■ PROBLEM DETAILS ■
Rewrite the records from their start through the line containing "tap(635, 559)", replacing "three-dot menu" with "overflow menu" and leaving everything else unchanged. Give only those lines.
<<<<
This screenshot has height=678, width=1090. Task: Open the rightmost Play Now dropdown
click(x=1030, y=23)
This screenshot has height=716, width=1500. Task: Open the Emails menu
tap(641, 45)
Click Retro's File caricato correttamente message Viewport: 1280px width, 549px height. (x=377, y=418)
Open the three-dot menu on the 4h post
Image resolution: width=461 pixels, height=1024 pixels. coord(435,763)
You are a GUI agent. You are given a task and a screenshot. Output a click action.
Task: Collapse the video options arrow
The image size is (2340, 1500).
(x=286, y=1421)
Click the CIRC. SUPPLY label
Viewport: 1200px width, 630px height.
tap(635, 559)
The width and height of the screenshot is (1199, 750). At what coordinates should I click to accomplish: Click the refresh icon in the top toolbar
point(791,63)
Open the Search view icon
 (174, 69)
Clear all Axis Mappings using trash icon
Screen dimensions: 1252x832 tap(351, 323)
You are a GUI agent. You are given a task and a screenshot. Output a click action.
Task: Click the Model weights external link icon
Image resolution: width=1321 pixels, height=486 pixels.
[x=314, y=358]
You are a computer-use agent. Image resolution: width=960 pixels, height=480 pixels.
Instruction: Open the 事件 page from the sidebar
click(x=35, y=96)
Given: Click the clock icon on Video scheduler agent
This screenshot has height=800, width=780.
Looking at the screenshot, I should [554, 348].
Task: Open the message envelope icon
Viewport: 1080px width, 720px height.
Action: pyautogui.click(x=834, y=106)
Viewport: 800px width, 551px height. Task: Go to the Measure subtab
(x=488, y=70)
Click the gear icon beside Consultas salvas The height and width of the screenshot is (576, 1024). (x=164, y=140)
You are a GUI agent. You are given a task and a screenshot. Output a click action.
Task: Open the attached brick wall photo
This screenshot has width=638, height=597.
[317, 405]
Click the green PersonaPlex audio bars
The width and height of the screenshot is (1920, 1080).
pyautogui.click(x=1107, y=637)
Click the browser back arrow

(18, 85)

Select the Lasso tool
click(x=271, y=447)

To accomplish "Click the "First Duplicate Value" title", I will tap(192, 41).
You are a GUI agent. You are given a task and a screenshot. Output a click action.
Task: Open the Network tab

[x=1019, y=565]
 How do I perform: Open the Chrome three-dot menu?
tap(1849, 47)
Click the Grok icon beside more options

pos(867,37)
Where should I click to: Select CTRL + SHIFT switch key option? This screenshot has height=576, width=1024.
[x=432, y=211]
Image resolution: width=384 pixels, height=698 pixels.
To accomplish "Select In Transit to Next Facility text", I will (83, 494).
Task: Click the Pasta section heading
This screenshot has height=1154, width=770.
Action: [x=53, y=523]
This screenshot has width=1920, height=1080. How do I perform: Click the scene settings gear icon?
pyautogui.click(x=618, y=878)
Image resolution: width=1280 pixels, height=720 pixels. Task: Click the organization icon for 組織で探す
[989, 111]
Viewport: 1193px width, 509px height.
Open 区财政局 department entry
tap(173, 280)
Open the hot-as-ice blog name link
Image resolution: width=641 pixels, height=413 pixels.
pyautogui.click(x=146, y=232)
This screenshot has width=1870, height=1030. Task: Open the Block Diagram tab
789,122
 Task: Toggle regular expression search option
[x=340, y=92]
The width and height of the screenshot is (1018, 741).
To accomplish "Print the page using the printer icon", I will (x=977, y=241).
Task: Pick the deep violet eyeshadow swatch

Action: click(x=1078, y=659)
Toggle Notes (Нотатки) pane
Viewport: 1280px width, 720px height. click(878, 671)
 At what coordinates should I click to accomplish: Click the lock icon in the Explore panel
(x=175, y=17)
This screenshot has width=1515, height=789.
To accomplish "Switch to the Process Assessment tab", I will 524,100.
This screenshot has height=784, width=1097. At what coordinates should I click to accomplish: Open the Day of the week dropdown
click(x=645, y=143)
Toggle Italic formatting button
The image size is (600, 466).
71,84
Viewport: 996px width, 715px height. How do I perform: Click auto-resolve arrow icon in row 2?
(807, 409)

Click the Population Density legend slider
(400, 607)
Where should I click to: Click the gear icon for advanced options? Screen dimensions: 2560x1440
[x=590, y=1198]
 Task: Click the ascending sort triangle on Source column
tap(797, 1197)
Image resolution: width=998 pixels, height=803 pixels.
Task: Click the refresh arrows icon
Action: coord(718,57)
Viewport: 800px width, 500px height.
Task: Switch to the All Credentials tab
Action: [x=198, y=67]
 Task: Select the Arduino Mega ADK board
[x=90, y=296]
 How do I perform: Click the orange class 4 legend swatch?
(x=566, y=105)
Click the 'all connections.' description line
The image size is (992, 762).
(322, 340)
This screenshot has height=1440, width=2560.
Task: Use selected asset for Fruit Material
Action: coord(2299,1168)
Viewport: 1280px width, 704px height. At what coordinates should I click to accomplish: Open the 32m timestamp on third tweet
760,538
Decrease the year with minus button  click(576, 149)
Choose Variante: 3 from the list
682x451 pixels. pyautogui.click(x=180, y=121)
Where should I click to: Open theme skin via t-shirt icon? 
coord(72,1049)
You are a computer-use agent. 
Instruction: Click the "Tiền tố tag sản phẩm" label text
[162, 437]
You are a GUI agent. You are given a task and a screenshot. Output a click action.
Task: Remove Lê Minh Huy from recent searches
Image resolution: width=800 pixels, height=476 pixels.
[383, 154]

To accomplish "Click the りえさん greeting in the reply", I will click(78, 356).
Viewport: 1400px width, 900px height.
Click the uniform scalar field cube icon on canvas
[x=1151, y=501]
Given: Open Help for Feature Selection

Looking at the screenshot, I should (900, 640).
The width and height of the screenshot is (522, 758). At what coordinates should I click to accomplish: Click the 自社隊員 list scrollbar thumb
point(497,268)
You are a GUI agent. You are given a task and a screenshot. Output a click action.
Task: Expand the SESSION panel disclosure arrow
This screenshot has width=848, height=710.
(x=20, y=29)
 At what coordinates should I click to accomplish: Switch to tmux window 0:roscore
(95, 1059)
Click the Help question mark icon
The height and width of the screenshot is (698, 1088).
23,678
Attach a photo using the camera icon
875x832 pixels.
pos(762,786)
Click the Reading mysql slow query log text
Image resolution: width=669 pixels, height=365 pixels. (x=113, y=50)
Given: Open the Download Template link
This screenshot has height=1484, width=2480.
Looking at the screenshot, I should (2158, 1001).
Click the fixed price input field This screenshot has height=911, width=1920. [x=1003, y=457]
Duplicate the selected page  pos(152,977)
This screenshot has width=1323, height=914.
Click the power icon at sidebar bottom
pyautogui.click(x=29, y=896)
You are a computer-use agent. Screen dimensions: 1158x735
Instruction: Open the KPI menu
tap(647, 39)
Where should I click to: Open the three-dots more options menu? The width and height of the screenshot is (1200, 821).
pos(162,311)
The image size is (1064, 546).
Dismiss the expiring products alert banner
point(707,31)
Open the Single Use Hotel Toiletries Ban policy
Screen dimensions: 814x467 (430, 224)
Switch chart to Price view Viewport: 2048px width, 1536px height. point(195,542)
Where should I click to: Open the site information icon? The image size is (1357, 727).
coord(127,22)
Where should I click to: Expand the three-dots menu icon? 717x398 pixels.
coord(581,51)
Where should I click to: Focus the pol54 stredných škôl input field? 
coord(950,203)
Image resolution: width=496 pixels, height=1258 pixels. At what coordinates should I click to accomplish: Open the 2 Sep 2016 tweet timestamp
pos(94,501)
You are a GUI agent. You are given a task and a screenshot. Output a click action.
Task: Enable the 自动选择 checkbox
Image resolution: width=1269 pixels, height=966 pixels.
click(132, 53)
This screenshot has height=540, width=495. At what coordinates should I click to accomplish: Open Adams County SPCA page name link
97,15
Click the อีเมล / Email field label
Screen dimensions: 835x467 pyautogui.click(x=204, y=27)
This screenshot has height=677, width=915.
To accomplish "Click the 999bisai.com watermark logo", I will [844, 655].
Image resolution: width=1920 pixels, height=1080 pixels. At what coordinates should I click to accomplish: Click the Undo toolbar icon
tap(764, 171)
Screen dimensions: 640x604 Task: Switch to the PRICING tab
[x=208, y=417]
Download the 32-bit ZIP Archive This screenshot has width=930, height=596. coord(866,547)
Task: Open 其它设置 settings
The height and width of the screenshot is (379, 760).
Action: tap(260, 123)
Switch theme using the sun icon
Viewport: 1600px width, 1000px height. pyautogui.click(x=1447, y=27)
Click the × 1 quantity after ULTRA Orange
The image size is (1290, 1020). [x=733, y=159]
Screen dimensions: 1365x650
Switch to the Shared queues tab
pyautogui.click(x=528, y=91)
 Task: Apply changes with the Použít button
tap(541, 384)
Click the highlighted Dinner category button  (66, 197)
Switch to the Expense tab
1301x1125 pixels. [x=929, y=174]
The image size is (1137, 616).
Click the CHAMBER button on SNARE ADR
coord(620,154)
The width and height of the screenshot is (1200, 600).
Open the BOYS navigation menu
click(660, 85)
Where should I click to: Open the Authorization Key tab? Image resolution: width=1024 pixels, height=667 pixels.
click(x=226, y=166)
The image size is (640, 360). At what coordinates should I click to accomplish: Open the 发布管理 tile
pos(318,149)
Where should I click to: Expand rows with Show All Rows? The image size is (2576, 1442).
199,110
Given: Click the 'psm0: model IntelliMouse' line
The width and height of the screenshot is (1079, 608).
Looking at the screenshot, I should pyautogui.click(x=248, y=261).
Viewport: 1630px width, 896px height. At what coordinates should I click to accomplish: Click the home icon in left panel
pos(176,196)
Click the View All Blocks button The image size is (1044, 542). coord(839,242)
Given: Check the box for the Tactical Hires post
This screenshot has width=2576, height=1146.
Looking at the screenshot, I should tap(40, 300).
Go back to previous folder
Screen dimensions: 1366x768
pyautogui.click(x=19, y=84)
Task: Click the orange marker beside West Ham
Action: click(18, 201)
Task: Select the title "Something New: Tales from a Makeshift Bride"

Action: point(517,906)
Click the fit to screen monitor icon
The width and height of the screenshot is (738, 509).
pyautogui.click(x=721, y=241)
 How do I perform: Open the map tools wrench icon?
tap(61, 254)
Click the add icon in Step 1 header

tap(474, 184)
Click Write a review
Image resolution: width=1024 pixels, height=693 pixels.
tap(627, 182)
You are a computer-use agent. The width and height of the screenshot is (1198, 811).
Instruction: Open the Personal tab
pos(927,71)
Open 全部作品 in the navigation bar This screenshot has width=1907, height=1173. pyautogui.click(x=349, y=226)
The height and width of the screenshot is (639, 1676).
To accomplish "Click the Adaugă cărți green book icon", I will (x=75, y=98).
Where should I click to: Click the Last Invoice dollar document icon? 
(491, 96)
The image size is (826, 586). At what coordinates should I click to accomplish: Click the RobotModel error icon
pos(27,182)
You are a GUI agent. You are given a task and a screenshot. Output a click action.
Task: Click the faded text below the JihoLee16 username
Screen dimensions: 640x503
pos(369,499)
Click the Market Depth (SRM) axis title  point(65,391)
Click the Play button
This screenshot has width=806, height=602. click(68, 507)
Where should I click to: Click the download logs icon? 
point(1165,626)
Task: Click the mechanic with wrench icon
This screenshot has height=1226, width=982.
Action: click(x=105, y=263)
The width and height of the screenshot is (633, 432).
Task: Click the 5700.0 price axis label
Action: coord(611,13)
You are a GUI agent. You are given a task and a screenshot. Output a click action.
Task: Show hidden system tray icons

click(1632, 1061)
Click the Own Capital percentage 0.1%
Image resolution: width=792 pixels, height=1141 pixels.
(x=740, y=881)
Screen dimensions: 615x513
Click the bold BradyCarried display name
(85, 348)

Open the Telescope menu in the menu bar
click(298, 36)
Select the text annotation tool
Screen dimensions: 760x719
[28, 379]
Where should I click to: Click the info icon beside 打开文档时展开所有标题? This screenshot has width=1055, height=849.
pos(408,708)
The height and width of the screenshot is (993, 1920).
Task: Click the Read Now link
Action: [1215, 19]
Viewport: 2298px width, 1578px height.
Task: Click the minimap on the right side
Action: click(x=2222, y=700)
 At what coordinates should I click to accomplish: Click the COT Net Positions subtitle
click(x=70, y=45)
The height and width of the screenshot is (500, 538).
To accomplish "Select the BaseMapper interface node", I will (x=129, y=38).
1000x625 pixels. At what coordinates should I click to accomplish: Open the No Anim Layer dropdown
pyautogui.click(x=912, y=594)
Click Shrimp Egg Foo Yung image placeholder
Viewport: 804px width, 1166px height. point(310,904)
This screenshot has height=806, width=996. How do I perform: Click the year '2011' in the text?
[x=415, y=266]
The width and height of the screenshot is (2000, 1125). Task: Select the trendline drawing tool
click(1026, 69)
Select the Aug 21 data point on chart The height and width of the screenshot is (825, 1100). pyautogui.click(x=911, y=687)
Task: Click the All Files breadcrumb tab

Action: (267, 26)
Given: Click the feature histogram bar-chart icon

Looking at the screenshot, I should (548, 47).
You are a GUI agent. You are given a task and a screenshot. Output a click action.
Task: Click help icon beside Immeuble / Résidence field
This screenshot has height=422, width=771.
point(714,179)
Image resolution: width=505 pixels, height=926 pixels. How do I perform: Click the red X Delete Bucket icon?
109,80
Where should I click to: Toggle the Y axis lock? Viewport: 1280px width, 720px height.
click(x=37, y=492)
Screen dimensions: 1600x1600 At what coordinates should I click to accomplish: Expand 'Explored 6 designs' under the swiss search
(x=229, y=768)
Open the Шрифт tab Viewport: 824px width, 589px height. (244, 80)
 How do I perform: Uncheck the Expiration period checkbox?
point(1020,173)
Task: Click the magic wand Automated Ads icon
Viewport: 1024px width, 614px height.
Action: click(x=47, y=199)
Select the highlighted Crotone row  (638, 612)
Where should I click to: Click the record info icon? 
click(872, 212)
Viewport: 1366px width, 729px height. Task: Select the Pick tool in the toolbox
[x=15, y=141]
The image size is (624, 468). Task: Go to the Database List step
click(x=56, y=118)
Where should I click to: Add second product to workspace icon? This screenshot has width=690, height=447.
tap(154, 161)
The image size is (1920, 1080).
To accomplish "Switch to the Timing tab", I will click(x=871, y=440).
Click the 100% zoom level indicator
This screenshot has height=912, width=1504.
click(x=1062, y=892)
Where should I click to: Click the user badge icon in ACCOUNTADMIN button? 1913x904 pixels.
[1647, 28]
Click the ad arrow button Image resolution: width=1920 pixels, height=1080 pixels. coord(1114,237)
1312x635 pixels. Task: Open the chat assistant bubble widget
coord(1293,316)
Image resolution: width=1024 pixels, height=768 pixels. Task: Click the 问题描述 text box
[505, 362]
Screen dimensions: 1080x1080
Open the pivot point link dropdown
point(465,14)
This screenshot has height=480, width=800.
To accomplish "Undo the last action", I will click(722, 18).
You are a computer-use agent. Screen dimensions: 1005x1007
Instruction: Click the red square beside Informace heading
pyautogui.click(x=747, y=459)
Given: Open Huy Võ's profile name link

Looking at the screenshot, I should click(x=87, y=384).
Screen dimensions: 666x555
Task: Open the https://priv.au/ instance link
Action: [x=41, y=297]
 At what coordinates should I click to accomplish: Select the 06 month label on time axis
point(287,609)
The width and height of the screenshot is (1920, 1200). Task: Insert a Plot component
>>>>
■ ANSWER TO THE TASK ■
This screenshot has height=678, width=1090. Task: Open the rightmost Play Now dropdown
click(x=1030, y=23)
This screenshot has height=716, width=1500. Task: Open the Emails menu
tap(641, 45)
Click Retro's File caricato correttamente message Viewport: 1280px width, 549px height. (x=377, y=418)
Open the overflow menu on the 4h post
Image resolution: width=461 pixels, height=1024 pixels. coord(435,763)
You are a GUI agent. You are given a task and a screenshot. Output a click action.
Task: Collapse the video options arrow
The image size is (2340, 1500).
(x=286, y=1421)
Click the CIRC. SUPPLY label
Viewport: 1200px width, 630px height.
tap(635, 559)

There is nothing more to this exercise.